The living tradition which we share draws from many sources:

 

Jewish and Christian teachings call us to respond to God’s love by loving our neighbors as ourselves.

 

Across our land, Christian communities are celebrating Easter this week.  Thus this week, we focus on our sanctuary banner showing a dark Latin cross on a green background, and we reflect on the Christian roots of our Unitarian Universalist history.  The symbol itself recalls the trial, conviction of sedition and finally crucifixion of Jesus of Nazareth, by Roman authorities in Jerusalem in about the year 29 of the Common Era.  In the modern era, this plain Latin cross is recognized as the symbol of Christianity, appearing on churches, publications, tombstones and worn as an ornament by believers. Roman Catholic Church and believers announce their faith with a Latin cross bearing the body of the crucified (crucifix).  It has not always been this way however.
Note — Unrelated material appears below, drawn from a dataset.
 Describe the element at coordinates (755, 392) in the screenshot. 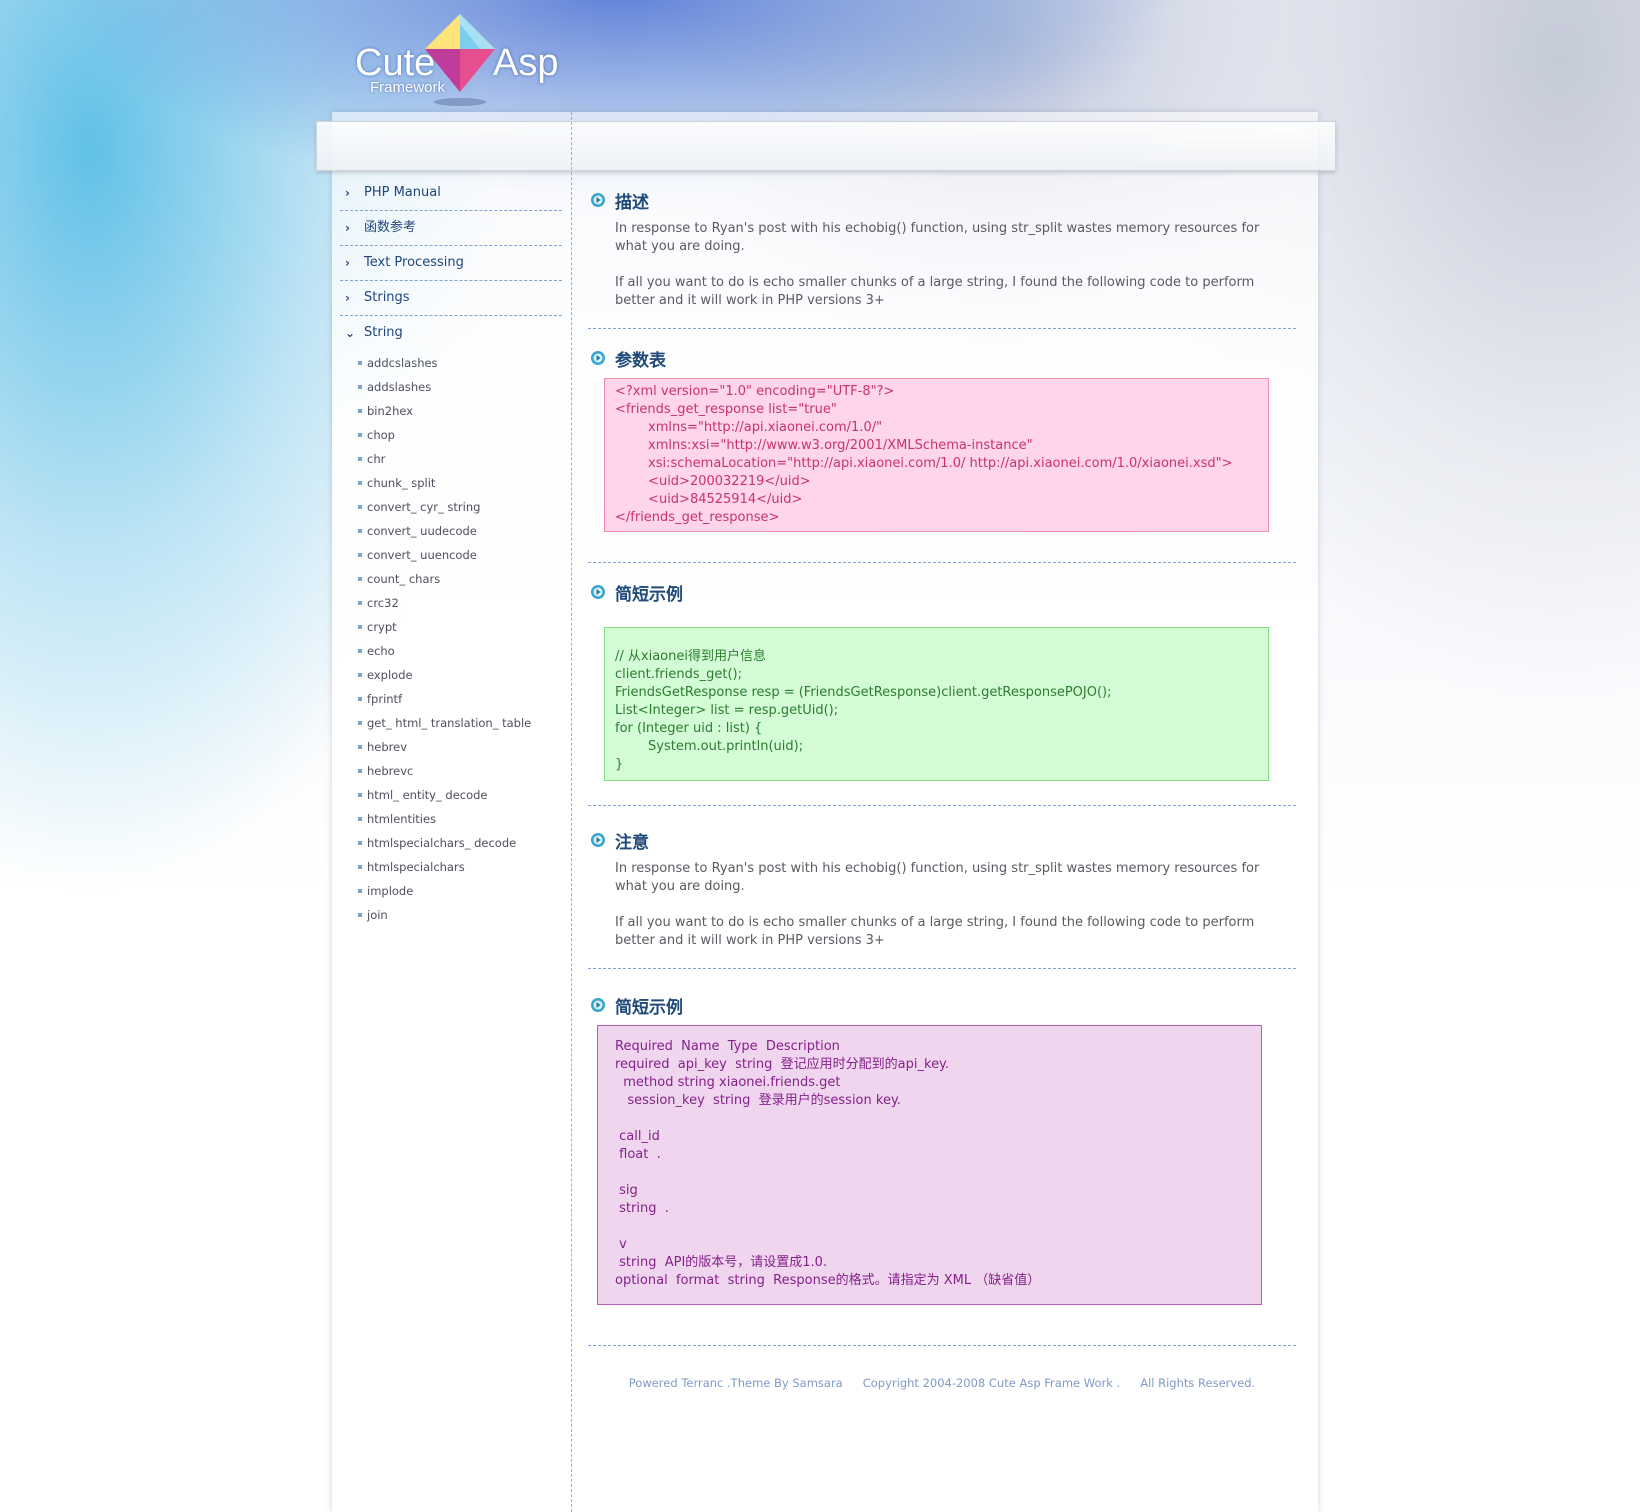

I see `code-line: <?xml version="1.0" encoding="UTF-8"?>` at that location.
Drawings of the Good Shepherd with His sheep often appeared on the tombs of Christians in ancient Rome.  The plain Latin cross, and the corresponding crucifix, did not begin to appear as a symbol until after the year 900 C.E. This “brand” seemed to have a more rousing effect on both knights and pilgrims at the time of the Crusades.   More history can be found in the recent best seller, Saving Paradise: How Christianity Traded Love of this world for Crucifixion and Empire by scholars, Rebecca Ann Parker and Rita Nakashima Brock of our own Starr King Theological Seminary.  Parker is the retiring president of that seminary.